Table 1.
Statistics of data collection and model refinement
| Native ANK repeats/AS | SeMet-ANK repeats/AS | R1-9/Nav1.2_ABD-C | |
|---|---|---|---|
| Data collection | |||
| Space group | R32 | R32 | P4222 |
| Cell dimensions | |||
| a, b, c (Å) | 179.9, 179.9, 304.5 | 179.7, 179.7, 304.9 | 102.3, 102.3, 106.0 |
| α, β, γ (°) | 90, 90, 120 | 90, 90, 120 | 90, 90, 90 |
| Resolution range (Å) | 50–4.0 (4.07–4.0) | 50–3.5 (3.56–3.5) | 50–2.5 (2.54–2.5) |
| Rmerge (%)* | 8.7 (45.8) | 12.1 (78.3) | 7.7 (74.8) |
| I/σI | 17.1 (3.4) | 22.5 (2.2) | 29.8 (3.5) |
| Completeness (%) | 98.9 (99.3) | 96.0 (97.2) | 99.4 (100) |
| Redundancy | 4.3 (4.4) | 10.2 (9.0) | 9.5 (9.7) |
| Structure refinement | |||
| Resolution (Å) | 50–3.5 (3.62–3.5) | 50–2.5 (2.64–2.5) | |
| Rcryst/Rfree (%)† | 22.0 (35.0)/25.3 (36.6) | 18.8 (22.7)/23.8 (24.5) | |
| r.m.s.d. bonds (Å)/angles (°) | 0.013/1.5 | 0.015/1.5 | |
| Average B factor | 113.5 | 63.5 | |
| No. of atoms | |||
| Protein atoms | 6260 | 2243 | |
| Water molecules | 0 | 74 | |
| Other molecules | 45 | 57 | |
| Ramachandran plot‡ | |||
| Favored regions (%) | 94.7 | 97.7 | |
| Allowed regions (%) | 5.2 | 2.3 | |
| Outliers (%) | 0.1 | 0.0 | |
*
Rmerge = Σ|Ii − Im|/ΣIi, where Ii is the intensity of the measured reflection and Im is the mean intensity of all symmetry related reflections.
†
Rcryst = Σ||Fobs| − |Fcalc||/Σ|Fobs|, where Fobs and Fcalc are observed and calculated structure factors, respectively.
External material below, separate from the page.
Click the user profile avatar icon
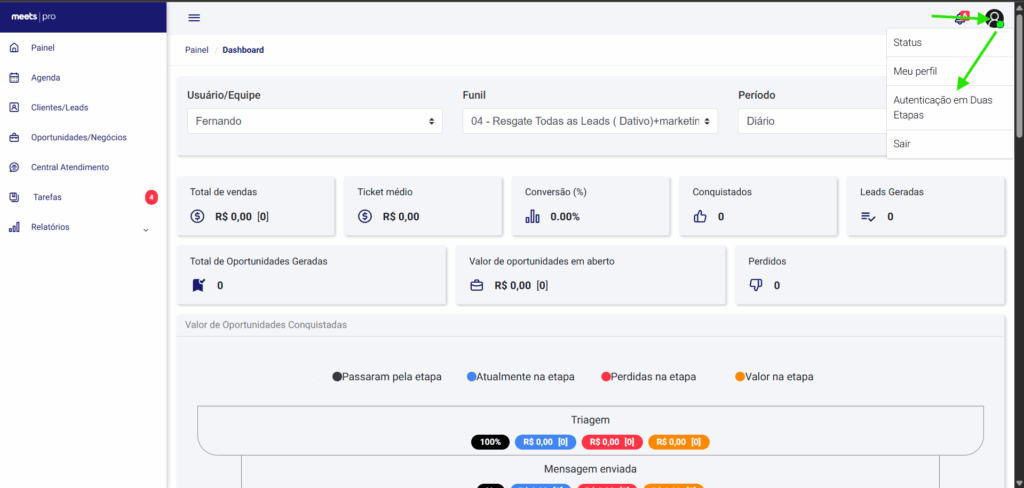The width and height of the screenshot is (1024, 488). (993, 18)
Rfree = ΣT||Fobs| − |Fcalc||/ΣT|Fobs|, where T is a test data set of about 5% of the total reflections randomly chosen and set aside prior to refinement.
‡
Defined by MolProbity.
Numbers in parentheses represent the value for the highest resolution shell.